Problem statement: In the text on the Bank's pandemic interventions below, what total stock of government bond purchases does the additional QE bring?

Source extract:
----
The Committee was unanimous in deciding on the additional QE, which is slightly higher than market expectations and takes the total stock of government bond purchases to £875bn.
The Bank also held the base rate, despite some market commentators expecting the announcement of negative interest rates.
Laith Khalaf, financial analyst, at investment platform AJ Bell, said: “This may not be the end of the Bank’s pandemic interventions, particularly if another lockdown becomes necessary further down the line.
“The Bank is beginning to run out of dry powder as it now holds almost half the gilt market. and interest rates are already close to zero. That means if the central bank wants to boost the economy further, it may resort to even more extraordinary measures than we have today.
“Negative interest rates are certainly on the table. The Bank is seriously weighing this up and has written to bank chiefs to see if they can handle it. QE could also shift towards different assets, such as more corporate bonds, high yield bonds and even equities, as has happened in Japan.
----
Data for analysis:
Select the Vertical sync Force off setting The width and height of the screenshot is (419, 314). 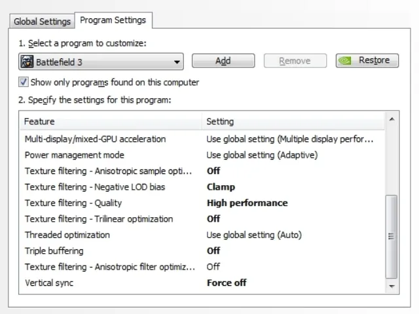(x=227, y=283)
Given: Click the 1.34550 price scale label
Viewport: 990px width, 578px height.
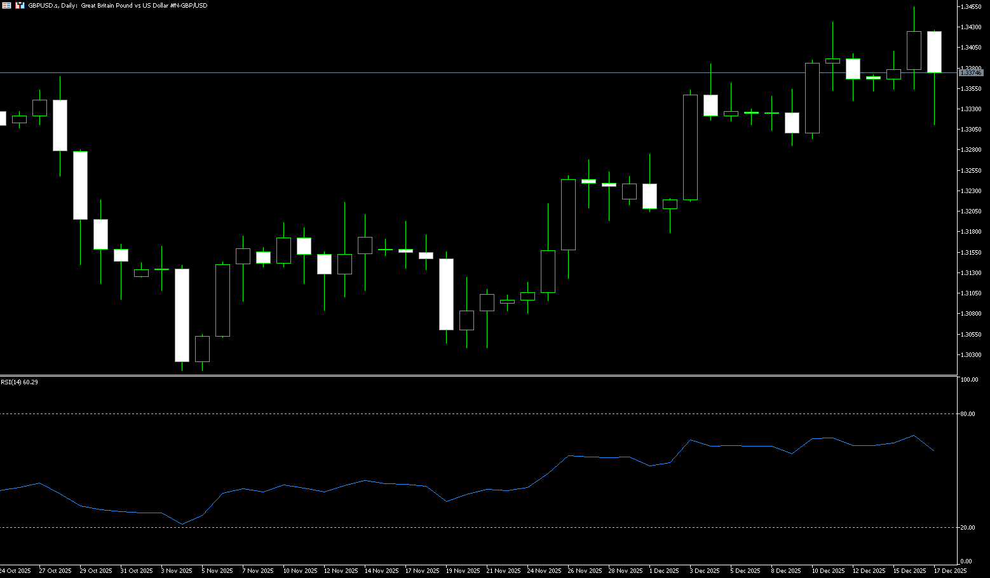Looking at the screenshot, I should tap(970, 6).
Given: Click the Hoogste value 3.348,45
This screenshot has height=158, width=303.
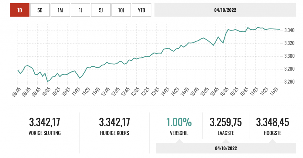Looking at the screenshot, I should point(273,122).
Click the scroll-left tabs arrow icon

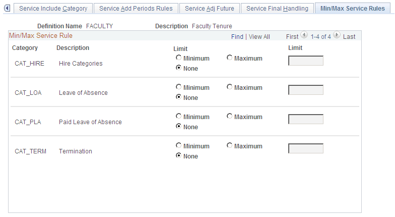click(x=7, y=8)
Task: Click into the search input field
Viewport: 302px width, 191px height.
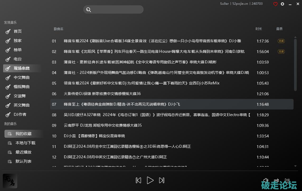Action: 116,10
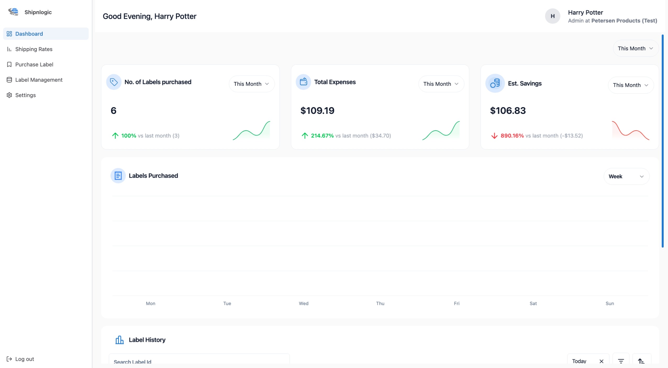Open This Month dropdown in Est. Savings card

pyautogui.click(x=631, y=85)
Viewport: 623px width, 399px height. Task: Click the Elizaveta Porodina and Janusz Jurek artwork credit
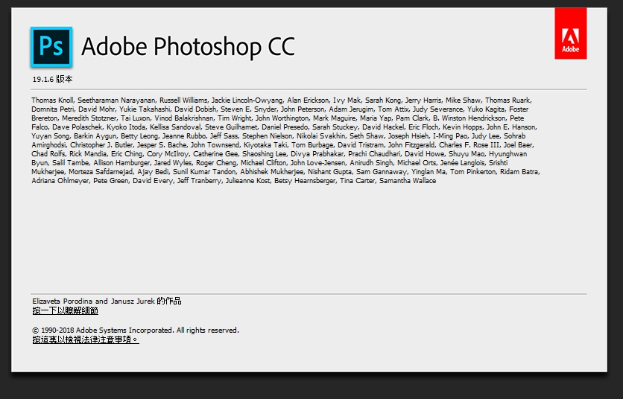107,301
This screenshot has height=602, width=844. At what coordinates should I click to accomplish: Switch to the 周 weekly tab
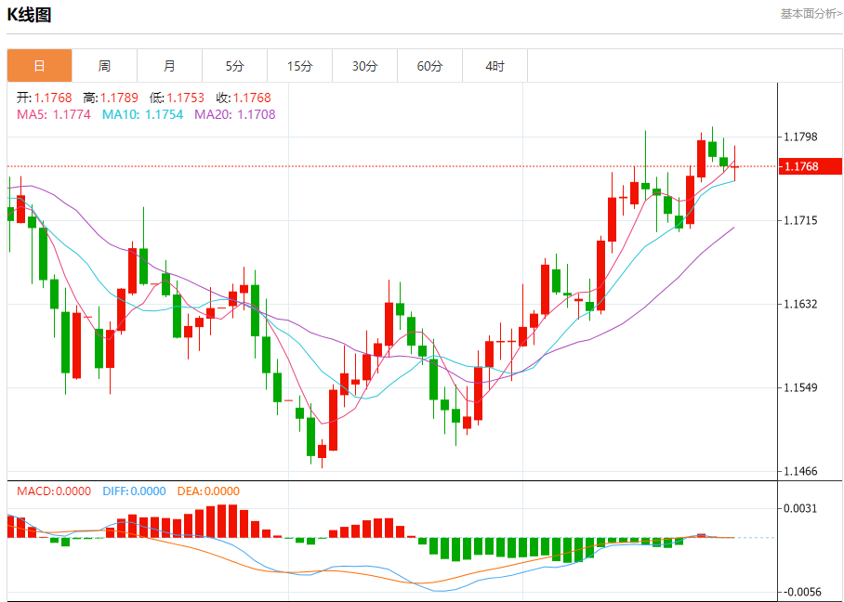click(x=104, y=66)
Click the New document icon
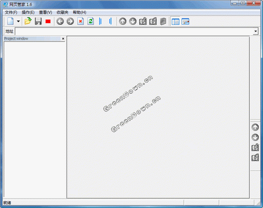263x208 pixels. (11, 22)
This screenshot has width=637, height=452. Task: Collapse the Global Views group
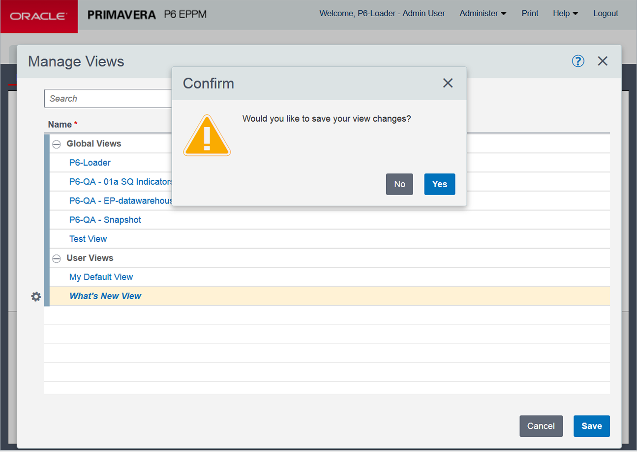pos(57,144)
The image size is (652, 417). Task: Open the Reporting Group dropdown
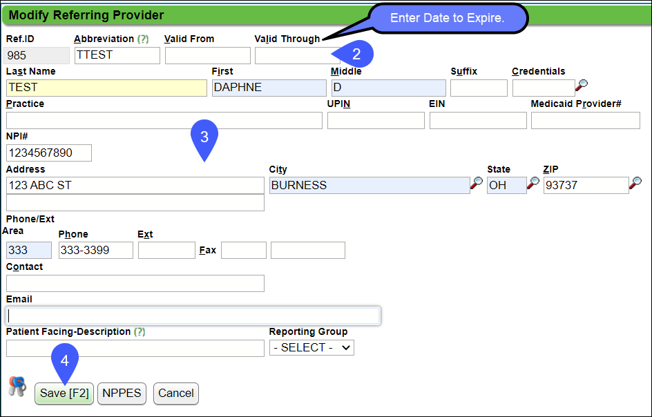tap(311, 347)
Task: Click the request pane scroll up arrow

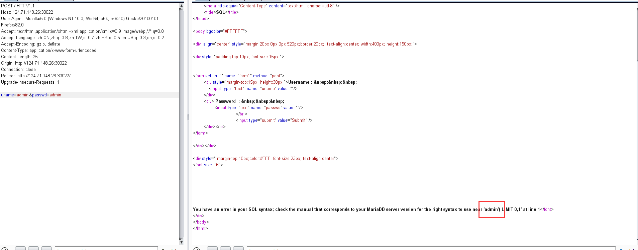Action: [x=181, y=5]
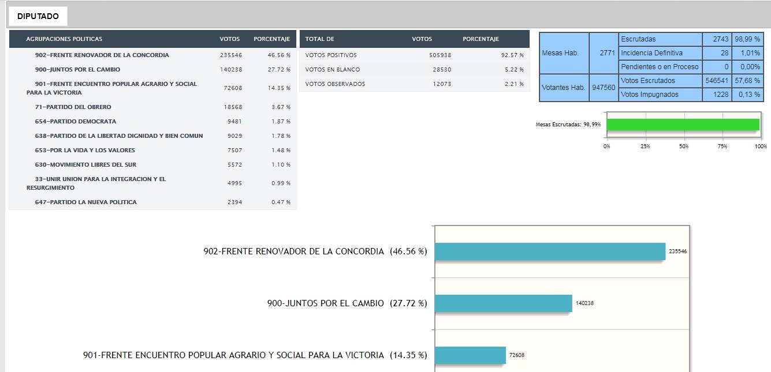
Task: Click the TOTAL DE column header
Action: coord(319,39)
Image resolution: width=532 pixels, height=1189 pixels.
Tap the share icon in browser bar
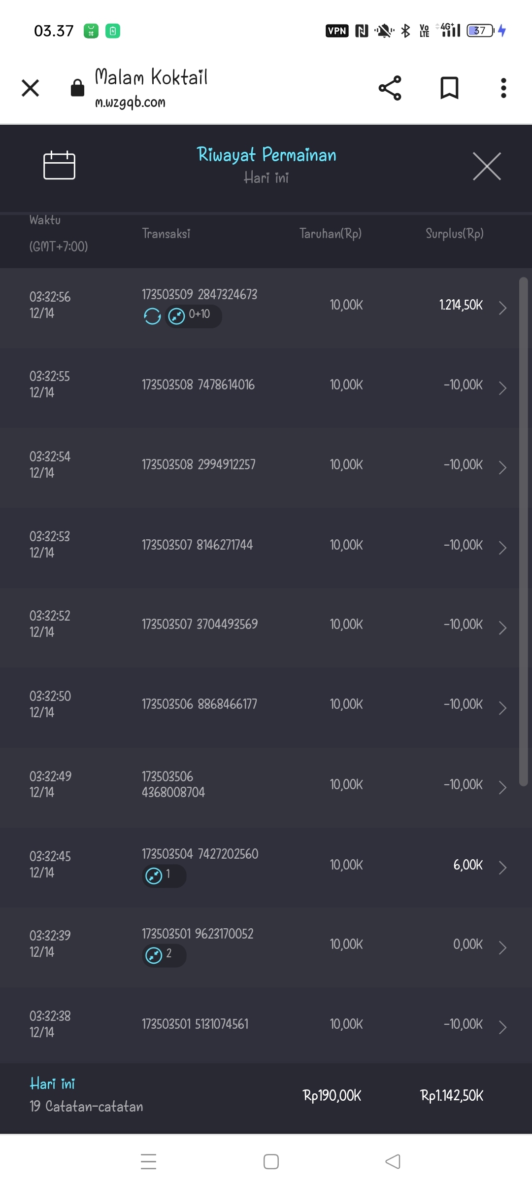[x=390, y=88]
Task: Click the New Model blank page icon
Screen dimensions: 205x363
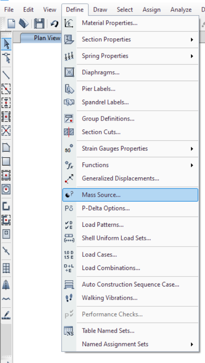Action: (x=12, y=23)
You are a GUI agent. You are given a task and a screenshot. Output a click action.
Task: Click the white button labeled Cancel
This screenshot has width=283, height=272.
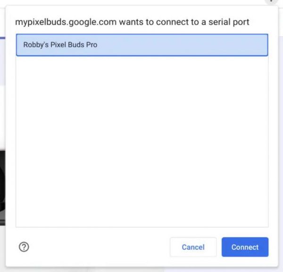tap(193, 247)
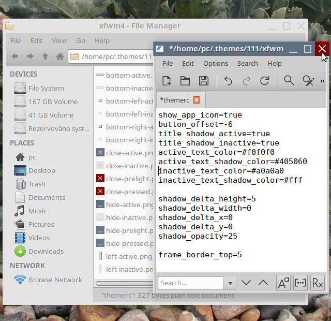
Task: Open the search history dropdown arrow
Action: (x=230, y=283)
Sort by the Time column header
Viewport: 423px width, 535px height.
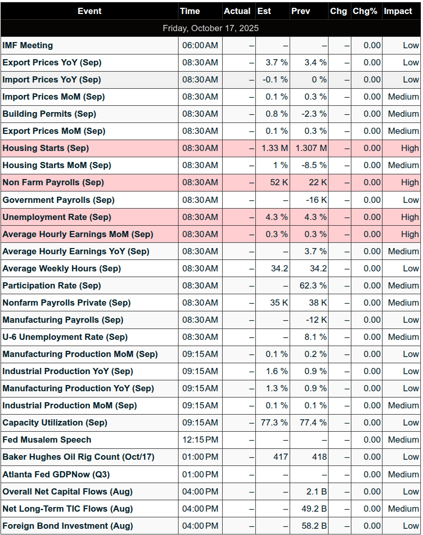coord(190,11)
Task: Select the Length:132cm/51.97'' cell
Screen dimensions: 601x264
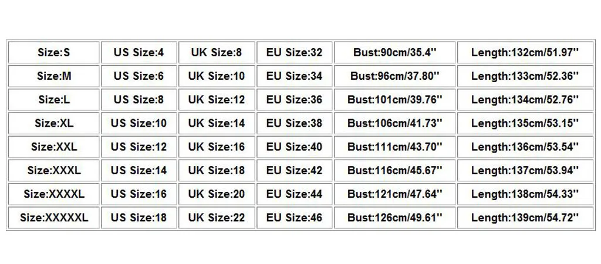Action: click(525, 53)
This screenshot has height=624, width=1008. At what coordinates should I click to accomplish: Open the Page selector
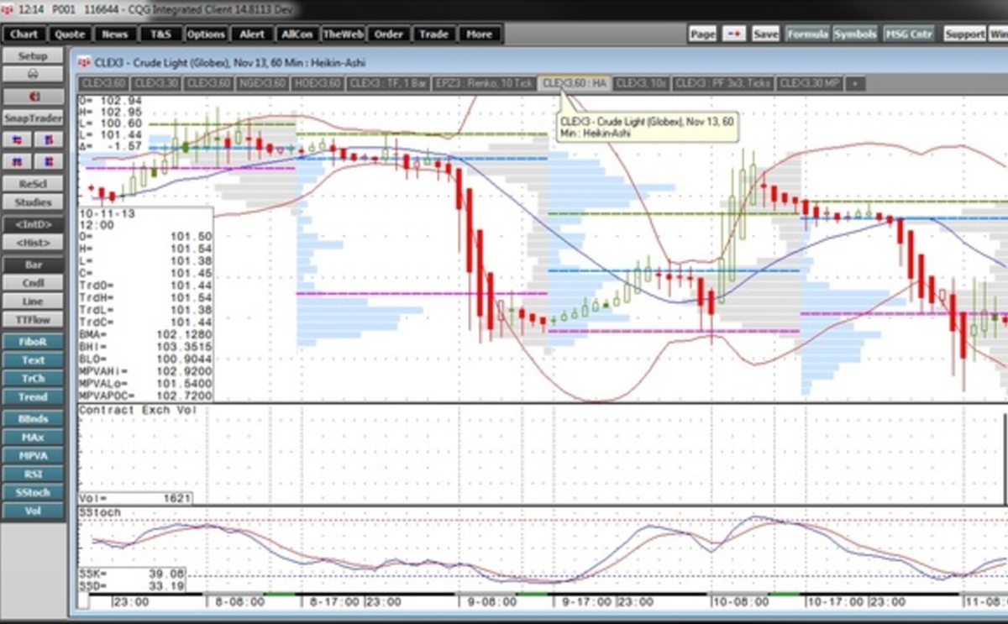pos(702,34)
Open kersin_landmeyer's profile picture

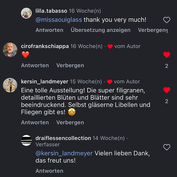10,85
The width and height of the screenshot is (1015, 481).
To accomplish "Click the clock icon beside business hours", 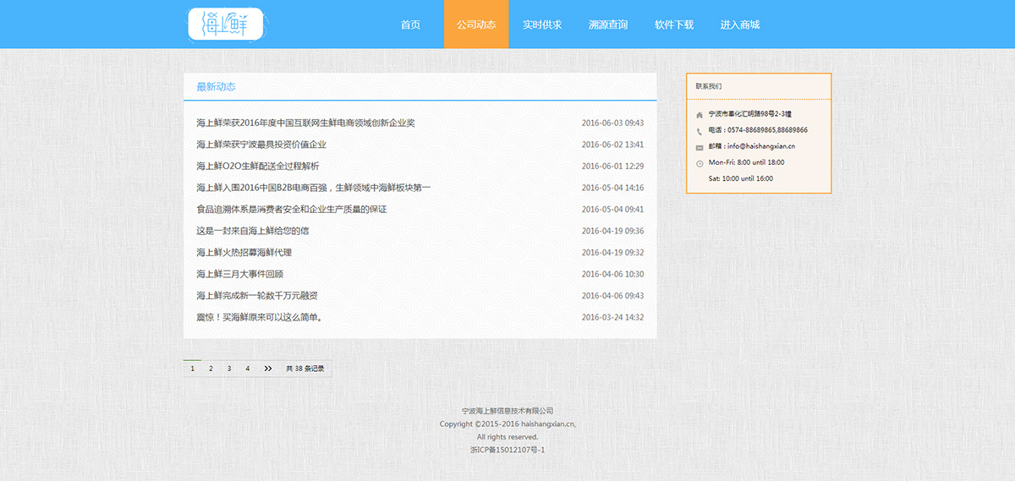I will (699, 163).
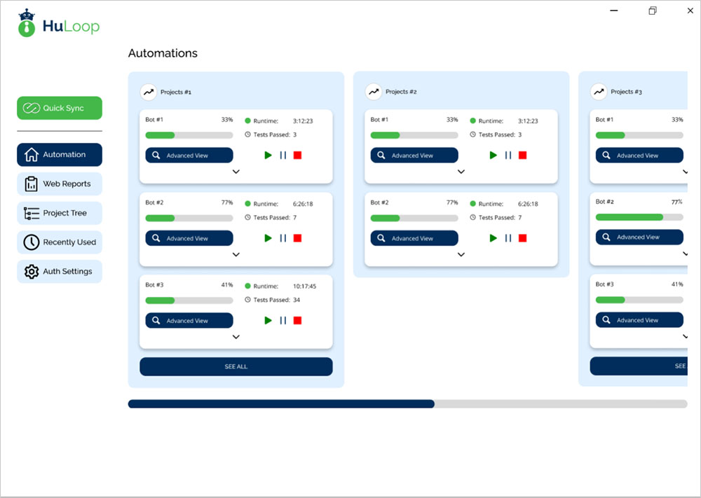Select the Projects #2 card title
Screen dimensions: 701x498
pos(402,91)
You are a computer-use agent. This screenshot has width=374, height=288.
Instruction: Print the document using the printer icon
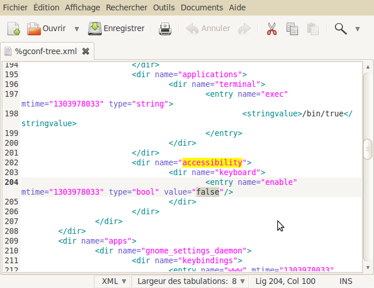(x=165, y=29)
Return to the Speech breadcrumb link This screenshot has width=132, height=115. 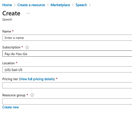pos(81,5)
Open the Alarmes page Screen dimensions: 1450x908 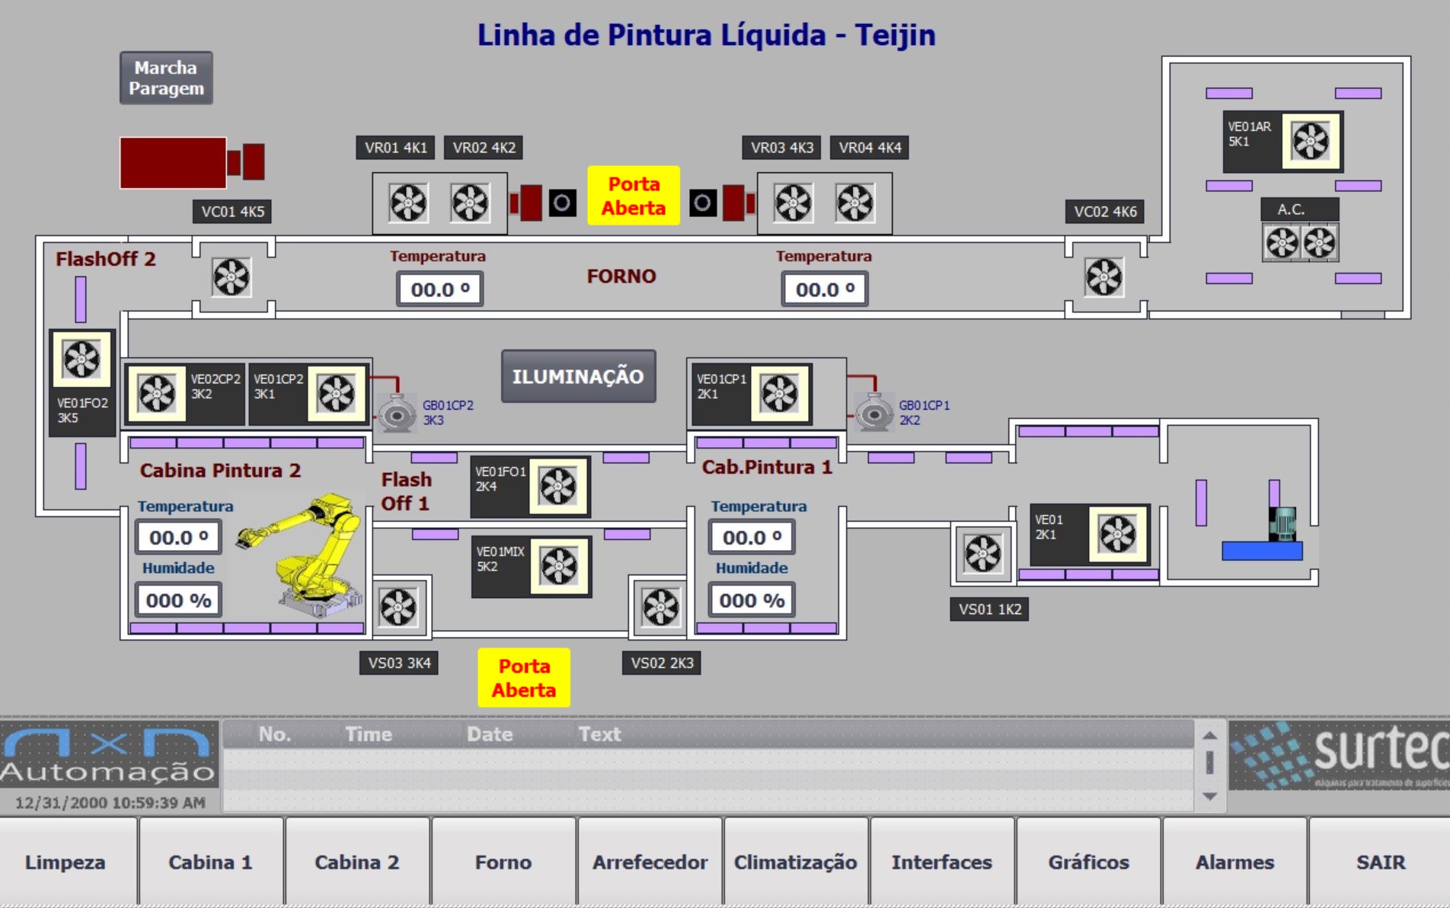1234,862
----
Finished exercise: £875bn